360 hours to animate 150,000 frames.

That equates to 416 frames of animation an hour, or 7 frames a second.

In order to complete this scene on-time, I became a curator of AI-generated content. As Julian spins around the neck of the ostrich at the beginning, I parented his hand to the neck and then generated a couple keyframes to swing him around in a circle: once at the beginning, once at the far extreme, and then one at the bottom most "extreme" part of the circle.

At this time, I had a general understanding of the amount of time this would take (based on my experience), so I set the appropriate frames in time, and then hit "Ctl + R" to ask the AI (Dreamworks' proprietary animation system) to generate the in-betweens for me.

I then began to curate the responses.

Some of these in-betweens worked as is, some required general tweaking. Some of those tweaks required further generation which would then in turn, require even more curation and tweaking. Some were way off, some inspired ideas for the scene I hadn't thought of prior to beginning. In essence, I was animating with the computer, not against it.

And this was only one action, for one character that spanned maybe 50 frames of animation.

I still had 149,950 frames left to go.

If I had to go in and correct every single frame for every single character I would likely still be working on this scene.

This is what is meant when AI makes it possible to create something that never could have existed before. There is no way any traditional animator could have executed the same exact scene BY THEMSELVES (let alone with the help of anyone else) in the same amount of time.

Did I take advantage of having AI-generated content to finish this scene on-time and execute my vision? Absolutely. If you look closely at the flamingos you'll notice that they're really each doing the same exact thing, just offset and delayed, especially when they pull away. That said, there are still minor differences in each so that they don't appear as complete copy-and-paste actions.

Yet another example of the curation process when working with AI-generated content.

Contrast the above scene with the very first scene I ever turned in as a professional animator from Disney's Tarzan. I don't have it on my reel, but you can find it on YouTube's clip of the "Son of Man" song.

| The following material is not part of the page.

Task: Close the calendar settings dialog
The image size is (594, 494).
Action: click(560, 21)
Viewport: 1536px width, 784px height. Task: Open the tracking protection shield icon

It starts at 1:49 (which is an extremely bizarre coincidence given the previous clip's start!) and ends at 1:55 (almost the same exact length!). Unlike the scene from Madagascar, in this one I only animated the elephants.

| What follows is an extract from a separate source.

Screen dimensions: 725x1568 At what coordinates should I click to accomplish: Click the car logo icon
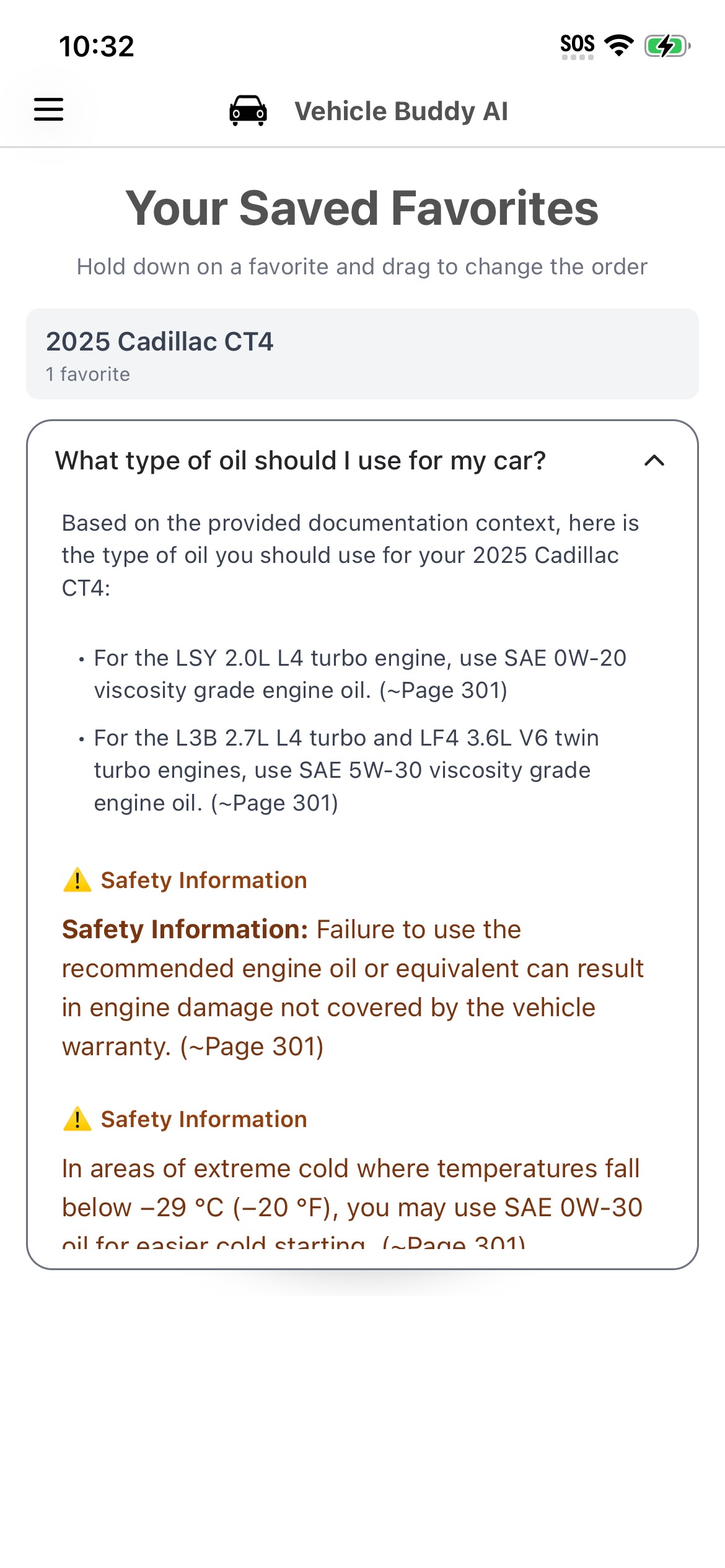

I say "only the elephants" with a bit of sarcasm because this scene took me at least 2 1/2 months to animate. It put me so far behind in the schedule that I never could make up the time and was subsequently fired at the end of the production for being too slow (why on Earth this was the first scene handed out to me is beyond me, though I suspect it has everything to do with my supervisor not wanting to do it himself).

Without the ability to work in concert with AI-generated content I had to animate every single last frame. And this is a scene that was all 1s, meaning every single frame required a new drawing. When the camera moves like this you have to do every single drawing otherwise the final result will jitter (most 2D animated films took advantage of being able to animate 2s where you could skip every other frame).

So we're talking half as many characters and no access to rough-inbetweeners to help do the in-between drawings (I was a first year animator). I'm still extremely happy with the results but it ended my first animation career at Disney (my second happened a decade later).

So I understand absolutely the difference between creating content with and without AI, and what it's like to improve your ability to express yourself through a beloved art form with new technology (and from my point-of-view, arguably "better" art).

The above is a just a small taste of what is going on in the world of storytelling and the written word when it comes to the introduction of LLMs and AI generative text.

And it's a look at what to expect in 2023 and beyond.